**INSTRUCTIONS FOR THE TASK**
Output, word for word, the portion of the excerpt on security guards and peace officers below that begins at "Security guards are not" and stops after "the Penal Code.".

**EXCERPTED TEXT**
○ ○ ○
Security guards are not the legal and functional equivalent of duly constituted peace officers. Peace officers must be certified by the state, article 4413(19aa), V.T.C.S., after meeting stringent educational, character, and fitness requirements, and they have a specific duty to preserve the peace within their jurisdictions. Code Crim.Proc. arts. 2.12, 2.13. Peace officers are vested with a privileged authority to make arrests, see article 14.03 of the Code of Criminal Procedure, and to possess handguns in a wide range of circumstances where such implements are denied to everyone else, see sections 46.02 and 46.03 of the Penal Code.
By contrast, security guards are agents of the sovereign for "law enforcement" purposes to an extent no greater than a loyal citizen or mere bystander. They may not make arrests, except in the limited circumstances ordinary persons can. Code Crim.Proc. art. 14.01(a) (any person may arrest an offender when the offense is committed "in ... view or presence" and is classified as a felony or an offense against the public peace). Security guards may not serve warrants or issue citations for misdemeanor offenses, or perform any of the other law enforcement functions of a commissioned, certified peace officer. [FN2] Water Code art. 60.077, supra. Security guards may not be armed, except in an extremely limited set of circumstances, and they may not take their weapons off of the property of their employer. Penal Code s 46.03(2); Attorney General Opinion H-185 (1973); see also Robinson v. State, 280 S.W. 776 (Tex.Crim.App.1926). We note that a brief submitted on behalf of the authority argues that in Attorney General Opinion H-549 this office approved the hiring of security guards by the authority. The question was never raised directly, and that opinion only considered the general circumstances in which any security guard could carry a handgun.
○ ○ ○
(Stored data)
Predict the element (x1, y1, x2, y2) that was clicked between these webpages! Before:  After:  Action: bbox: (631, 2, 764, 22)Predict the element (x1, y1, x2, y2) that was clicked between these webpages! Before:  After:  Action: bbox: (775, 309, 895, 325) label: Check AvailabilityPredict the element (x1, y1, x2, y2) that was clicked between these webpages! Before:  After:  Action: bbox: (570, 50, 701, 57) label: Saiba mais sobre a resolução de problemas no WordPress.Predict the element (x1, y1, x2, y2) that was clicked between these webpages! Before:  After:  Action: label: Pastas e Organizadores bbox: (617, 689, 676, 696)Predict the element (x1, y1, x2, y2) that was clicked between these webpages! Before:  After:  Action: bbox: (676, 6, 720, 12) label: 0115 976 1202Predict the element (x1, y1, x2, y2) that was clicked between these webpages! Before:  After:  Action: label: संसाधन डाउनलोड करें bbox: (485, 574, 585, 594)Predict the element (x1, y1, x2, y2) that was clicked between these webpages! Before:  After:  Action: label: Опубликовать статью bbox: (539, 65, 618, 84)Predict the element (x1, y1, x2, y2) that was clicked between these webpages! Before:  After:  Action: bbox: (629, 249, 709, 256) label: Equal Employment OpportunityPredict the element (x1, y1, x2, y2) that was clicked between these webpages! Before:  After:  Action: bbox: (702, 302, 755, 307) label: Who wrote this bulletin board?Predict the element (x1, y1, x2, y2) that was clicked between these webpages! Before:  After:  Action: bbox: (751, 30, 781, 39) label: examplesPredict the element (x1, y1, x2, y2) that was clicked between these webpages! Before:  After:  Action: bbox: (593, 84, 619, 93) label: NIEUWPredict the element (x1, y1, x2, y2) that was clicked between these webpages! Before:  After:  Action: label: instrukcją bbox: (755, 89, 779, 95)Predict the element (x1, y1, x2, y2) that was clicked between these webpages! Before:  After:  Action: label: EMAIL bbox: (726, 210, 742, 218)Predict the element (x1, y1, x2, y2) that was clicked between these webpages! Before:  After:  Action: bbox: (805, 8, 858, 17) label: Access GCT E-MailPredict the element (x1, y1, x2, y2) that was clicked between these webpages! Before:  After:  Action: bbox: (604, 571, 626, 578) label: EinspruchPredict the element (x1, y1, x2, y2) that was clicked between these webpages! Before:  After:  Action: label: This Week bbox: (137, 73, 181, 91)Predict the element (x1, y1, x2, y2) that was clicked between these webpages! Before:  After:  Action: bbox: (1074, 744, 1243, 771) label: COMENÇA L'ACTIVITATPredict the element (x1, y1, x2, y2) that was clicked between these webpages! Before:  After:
○ ○ ○
**ANSWER TO THIS EXERCISE**
Security guards are not the legal and functional equivalent of duly constituted peace officers. Peace officers must be certified by the state, article 4413(19aa), V.T.C.S., after meeting stringent educational, character, and fitness requirements, and they have a specific duty to preserve the peace within their jurisdictions. Code Crim.Proc. arts. 2.12, 2.13. Peace officers are vested with a privileged authority to make arrests, see article 14.03 of the Code of Criminal Procedure, and to possess handguns in a wide range of circumstances where such implements are denied to everyone else, see sections 46.02 and 46.03 of the Penal Code.